В сознании Валентина зазвучал колокольный перезвон.
Сначала торжественный, медленный, чуть ли не похоронный, затем быстрее, еще быстрее. Дальнейшее ускорение ритма перерастало в каскад мелодий, которые так торопились перейти одна в другую, что заглушали финальные ноты предыдущей темы, а потом все мелодии звучали одновременно, образуя сложную, головокружительную симфонию изменений. Да, теперь он знал эту музыку, он понял, что это музыка водного короля Маазмоорна, существа, известного обитателям суши как Дракон лорда Кинникена, самого могущественного из обитателей этой огромной планеты.
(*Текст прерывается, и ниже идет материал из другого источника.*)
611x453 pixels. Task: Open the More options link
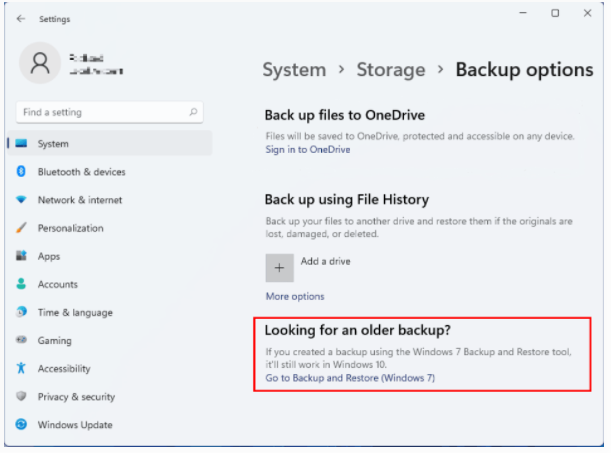[x=294, y=296]
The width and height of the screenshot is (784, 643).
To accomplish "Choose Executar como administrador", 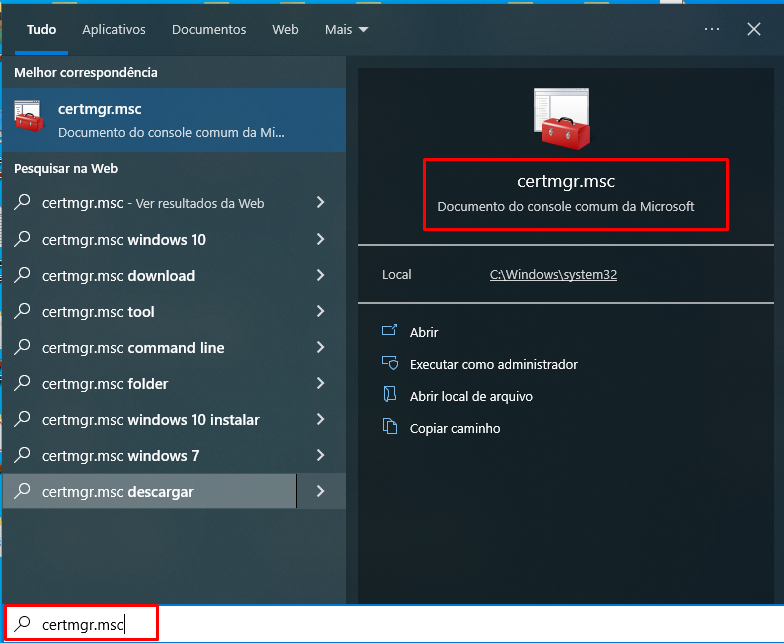I will click(493, 364).
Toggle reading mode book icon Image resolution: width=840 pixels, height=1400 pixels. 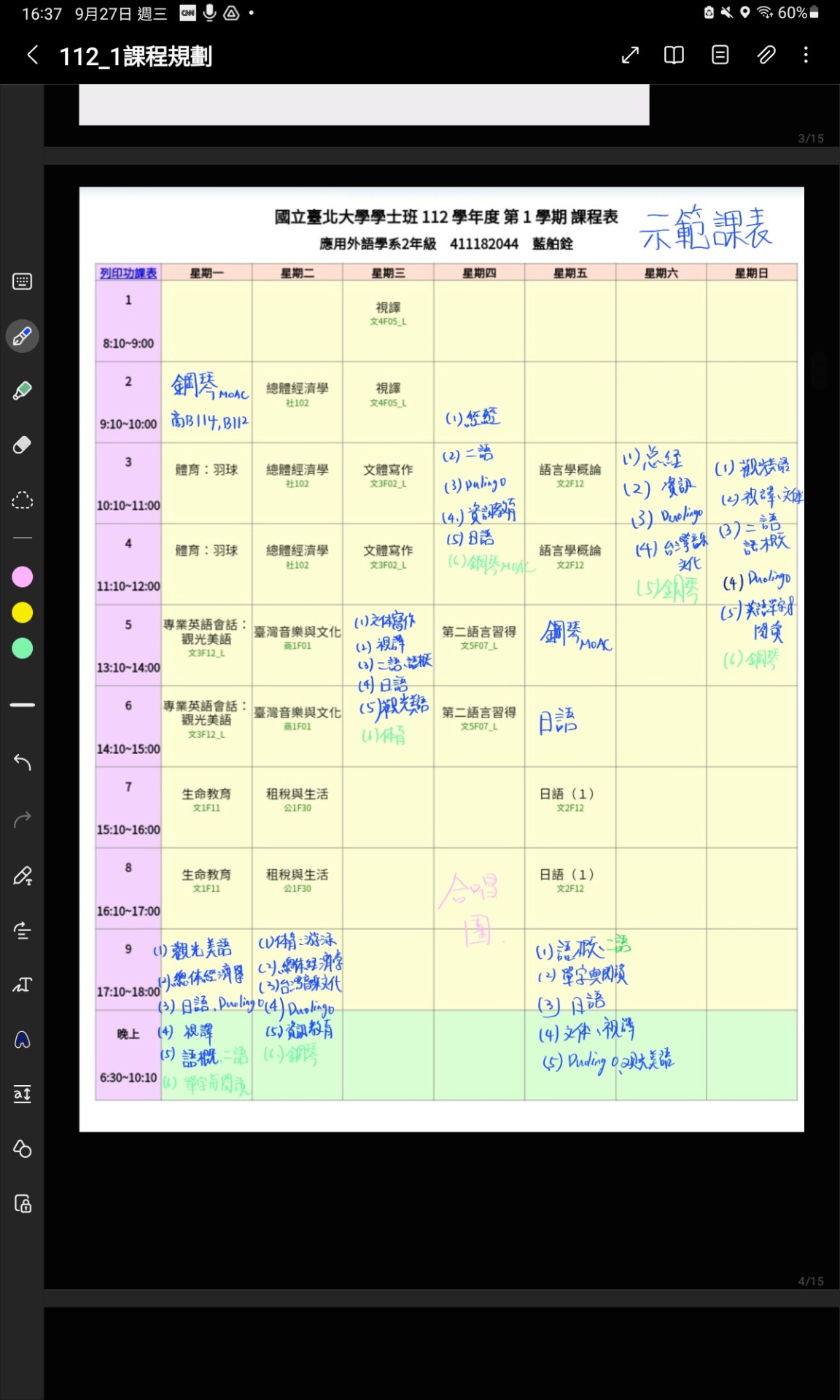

Валентину потребовалось немало времени, чтобы понять, что музыку Маазмоорна он слышал задолго до того, как этот талисман попал к нему в руки. Еще в начале нынешних скитаний, во время плавания из Алханроэля на Остров Сновидений на «Леди Тиин», он увидел сон о массовом паломничестве – пилигримы в белых одеждах, и он среди них, устремились к морю, откуда им навстречу двигался великий Дракон лорда Кинникена с распахнутой пастью, в которой исчезали ринувшиеся туда паломники. И пока дракон приближался к земле, пока он так же легко, как плыл по воде, выбирался на берег, от него исходил колокольный перезвон такой ужасающей мощи, что крошился и распадался сам воздух.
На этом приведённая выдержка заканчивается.